Flávio tende para o justo, ainda que em prejuízo do seguro, pois sente dentro de si que a magnitude própria do Direito se prefere justa à segura, se houver necessidade de separação entre um e outro dos essenciais atributos desta nossa ciência. Por que assim deve ser, segundo tenho pessoalmente tanto pensado. E assim penso porque verifico, como resultado de minhas reflexões (as quais compartilho – com muito sucesso e grande lucro para mim mesma – com esse jovem autor desta obra cujo prefácio escrevo), que tem ocorrido, hodiernamente, uma profunda alteração axiológica na concepção do Direito, transformação esta que passa pela crise do sujeito de direito em favor de uma melhor e mais consentânea consagração da pessoa humana e sua dignidade, tudo sob o matiz dos direitos sociais embutidos na nossa atual Carta Constitucional.
Um olhar atento, atualmente, demonstra-nos que está havendo uma funcionalização de todos os institutos privados, na busca de adequá-los ao prisma novo. Em termos de Direito de Família – mote e linha fundamentais desta bela obra –, a travessia do século nos leva, obrigatoriamente, a repensar as suas matrizes e os seus matizes, refazendo um discurso outrora puramente patrimonializado, para reescrevê-lo agora centrado no afeto, nos laços de amor, nos liames de família, preocupando-se essencialmente com o projeto pessoal de felicidade de cada um dos membros que compõem o núcleo familiar.

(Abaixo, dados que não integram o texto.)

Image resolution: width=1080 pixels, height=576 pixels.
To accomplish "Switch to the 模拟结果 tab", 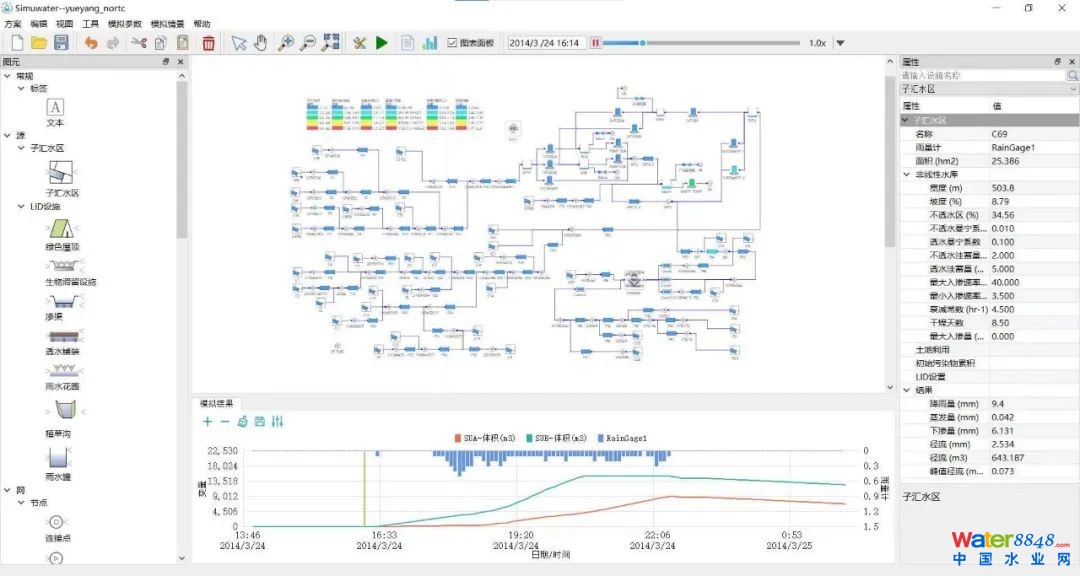I will click(216, 403).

Não há mais, propriamente, um espaço reservado e exclusivo para a propriedade, ou um outro espaço reservado e exclusivo para o contrato, e estes espaços impregnando as relações de família. E, assim, urge que se leve a efeito a reorganização das categorias específicas do Direito de Família – como se faz tão bem nesta obra – realizando uma releitura que tenha relação estreita com a visão constitucional acerca da dignidade humana. E é sob esta reflexiva amplitude de visões que Flávio Tartuce escreveu esta obra que se denomina Direito civil – Direito de família, v. 5, publicada pela excelente casa editorial das letras jurídicas, a Editora Método.
No primeiro capítulo, e à guisa de introdução, o autor já estrutura o novo conceito de Direito de Família, os novos princípios do Direito de Família e a concepção constitucional de família. Procura mostrar a nova visão desse segmento da ciência do direito e do direito privado, abordando a influência que a transformação recebe das reflexões que são levadas a cabo, contemporaneamente, especialmente pelo Instituto Brasileiro de Direito de Família (IBDFAM), destacando a preocupação com a ética e com o apreço pelo social.
No segundo capítulo, o autor explora as questões técnicas relacionadas com o conceito de casamento, os princípios do casamento, a incapacidade matrimonial, os impedimentos matrimoniais, as causas suspensivas, a invalidade do casamento, os seus deveres, a sua prova e a responsabilidade pré-casamentária. Esse capítulo tem um perfil mais técnico que principiológico, propriamente dito, e o seu tratamento dispensado é suficientemente aprofundado.
O terceiro capítulo vai cuidar do regime de bens que rege o casamento, cuidando das principais questões patrimoniais, depois de passar pelo exame dos princípios, das regras, do conceito, do pacto antenupcial. Segue pelo exame minucioso das regras especiais acerca dos quatro regimes e da possibilidade de alterá-los, no curso do matrimônio, inclusive no que diz respeito a casamentos anteriores à vigência da lei nova.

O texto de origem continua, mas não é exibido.